Abril, mayo y junio son meses que se me atragantan desde hace seis años, siempre pasa algo que me pone un poco la vida al revés; no es una montaña rusa donde se van sucediendo las cosas buenas con las menos malas, es mi particular noria, en marzo ya empiezo a pensar en ¿y este año qué?
Pues a este año además se ha sumado un último trimestre de curso de locura, picos de mucho trabajo, con alguno de querer mandar a la jefa literalmente à la merde (ayer mismo soñé que lo hacía).
En fin, voy tachando los días para que lleguen las vacaciones, para descansar, para leer, para organizar.
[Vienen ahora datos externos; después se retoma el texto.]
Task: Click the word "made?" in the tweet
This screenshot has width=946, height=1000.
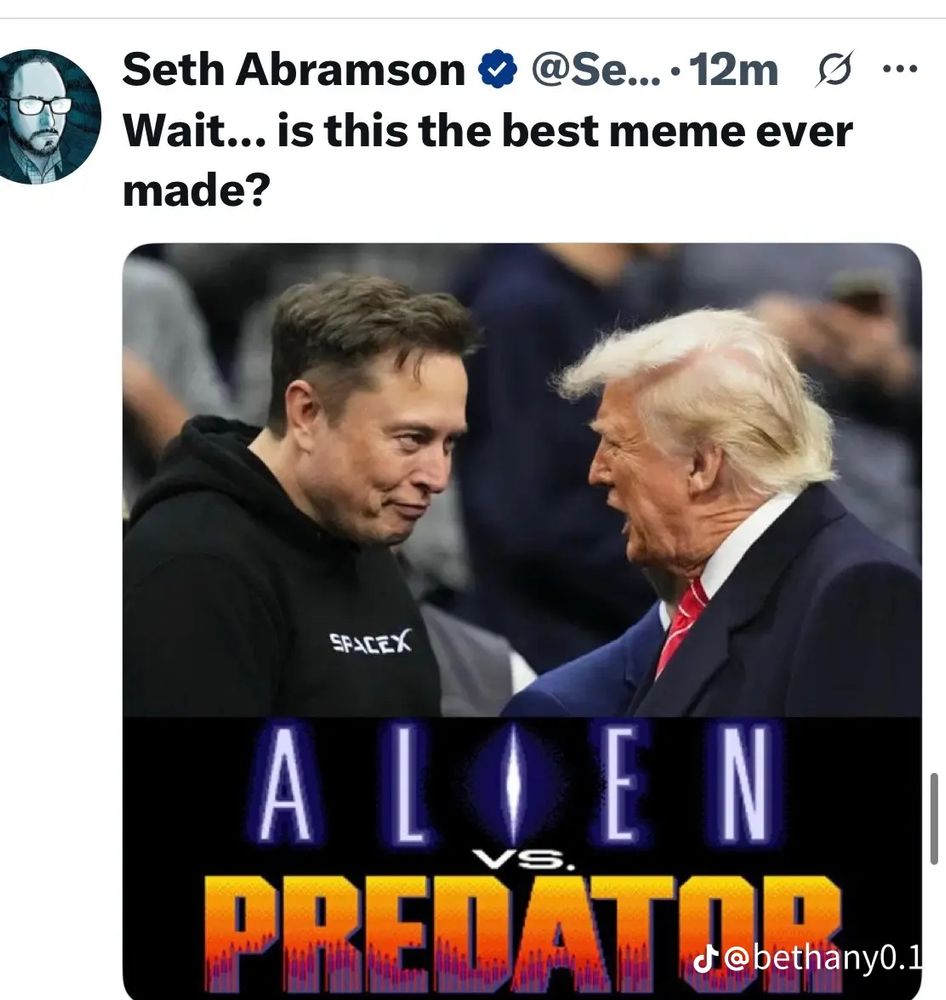Action: coord(196,191)
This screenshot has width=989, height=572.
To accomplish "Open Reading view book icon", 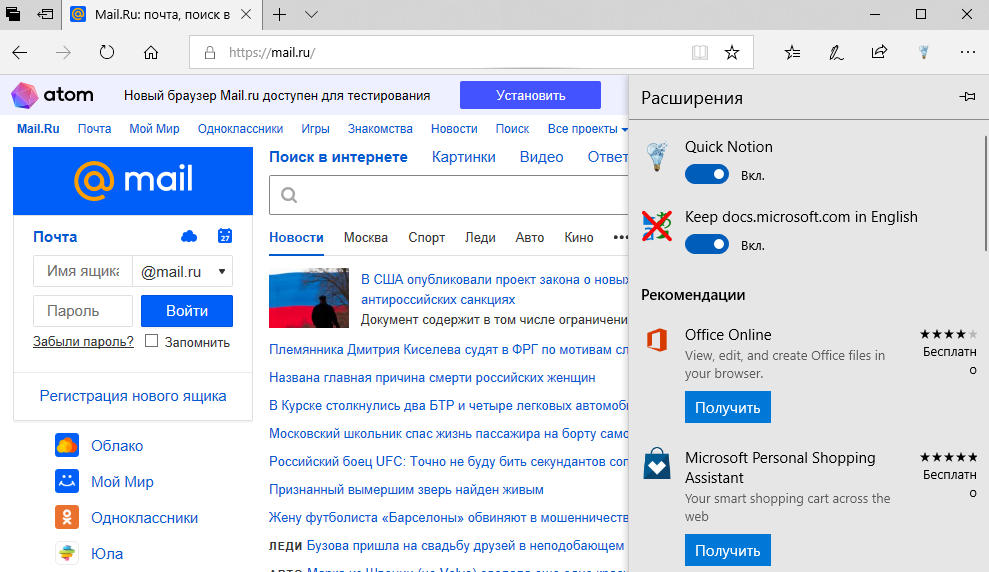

En estos meses de poca lectura, me dejé enseñar Valencia, descubrí Cuenca, celebré en Madrid, estuve en un par de presentaciones de libros, visité Burgos, disfruté del Cantábrico desde el golfo de Bizkaia hasta el cabo Peñas, fuí a un concierto, me reencontré con amigas, hablé mucho, nos reímos y lloré algo, lo único para lo que no encontré momento fue para compartir lecturas, porque todo lo que escribía me exponía demasiado y no tenía fuerzas ni ganas de hacerlo.
Por eso vuelvo a finales de julio, cuando las vacaciones se acercan, y aunque agotada, he encontrado ese tiempo para sentarme frente al teclado.